━━ Provided passage

Microgateways

Microgateways allow Solace PubSub+ event brokers to act as HTTP load balancers, or simple API gateways between RESTful API clients and RESTful API service providers. When a Microgateway is configured, you can use request/reply semantics to send REST requests from clients through the event broker to the service providers responsible for servicing the requests, and return the responses back to the requesting clients. In other words, the event broker acts as an intermediary for those applications, enabling them to use the REST request/reply mechanism to reach remote microservices.

For a description of the various use cases that are enabled through the Microgateway feature, refer to Microgateway Use Cases.

Introductory Video

The following video introduces the Microgateway feature.

Brief video illustrating the completion of the surrounding steps.

When to Use a Microgateway Versus a REST Messaging Service

Within a Message VPN, you can deploy either a Microgateway or a REST messaging service, but not both.

You Should Use a Microgateway When

You want to provide connectivity between a RESTful service endpoint (defined by Swagger/Open API, RAML, or more informally) and a REST client. Microgateways provide higher performance, but less functionality than API Gateways, yet more capabilities than HTTP load balancers. When a Microgateway is deployed, Solace imposes no requirements on the HTTP protocol used.

For information describing how to configure a Microgateway, refer to Microgateway Configuration.

You Should Use a REST Messaging Service When

You want an application to send and/or receive messages, but would prefer to use HTTP libraries instead of MQTT, AMQP, or libraries from Solace. When a REST messaging service is deployed, your application must use HTTP as defined in Solace REST HTTP Message Encoding.

━━━━

- **Goal**
Quote the Microgateways page word for word, from "Introductory Video" through "the HTTP protocol used.".

━━ Extracted records

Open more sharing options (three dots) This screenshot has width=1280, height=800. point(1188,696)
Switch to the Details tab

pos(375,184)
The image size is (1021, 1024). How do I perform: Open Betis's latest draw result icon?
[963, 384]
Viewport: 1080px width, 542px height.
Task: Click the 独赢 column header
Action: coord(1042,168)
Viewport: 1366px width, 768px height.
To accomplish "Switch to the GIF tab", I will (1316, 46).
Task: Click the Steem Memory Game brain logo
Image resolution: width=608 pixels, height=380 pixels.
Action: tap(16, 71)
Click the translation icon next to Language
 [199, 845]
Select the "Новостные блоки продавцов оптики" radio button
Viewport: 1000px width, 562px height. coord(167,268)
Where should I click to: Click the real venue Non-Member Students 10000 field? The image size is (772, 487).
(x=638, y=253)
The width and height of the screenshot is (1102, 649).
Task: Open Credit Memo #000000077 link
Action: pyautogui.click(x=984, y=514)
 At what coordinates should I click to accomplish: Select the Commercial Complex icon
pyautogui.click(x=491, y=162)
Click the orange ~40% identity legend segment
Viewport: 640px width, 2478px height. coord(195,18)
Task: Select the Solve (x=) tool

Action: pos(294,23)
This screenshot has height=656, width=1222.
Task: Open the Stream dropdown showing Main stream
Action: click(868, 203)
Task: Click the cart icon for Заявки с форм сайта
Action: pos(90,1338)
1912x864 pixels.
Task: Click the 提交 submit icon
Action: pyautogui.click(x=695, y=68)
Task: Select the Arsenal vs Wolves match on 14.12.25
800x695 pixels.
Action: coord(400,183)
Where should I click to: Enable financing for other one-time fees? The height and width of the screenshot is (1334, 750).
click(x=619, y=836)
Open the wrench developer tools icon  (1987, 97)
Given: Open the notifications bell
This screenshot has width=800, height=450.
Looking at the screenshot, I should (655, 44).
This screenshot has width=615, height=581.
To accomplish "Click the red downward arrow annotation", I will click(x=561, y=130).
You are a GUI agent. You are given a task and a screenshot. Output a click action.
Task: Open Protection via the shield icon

━━━━

- **Response for this exercise**
Introductory Video

The following video introduces the Microgateway feature.

Brief video illustrating the completion of the surrounding steps.

When to Use a Microgateway Versus a REST Messaging Service

Within a Message VPN, you can deploy either a Microgateway or a REST messaging service, but not both.

You Should Use a Microgateway When

You want to provide connectivity between a RESTful service endpoint (defined by Swagger/Open API, RAML, or more informally) and a REST client. Microgateways provide higher performance, but less functionality than API Gateways, yet more capabilities than HTTP load balancers. When a Microgateway is deployed, Solace imposes no requirements on the HTTP protocol used.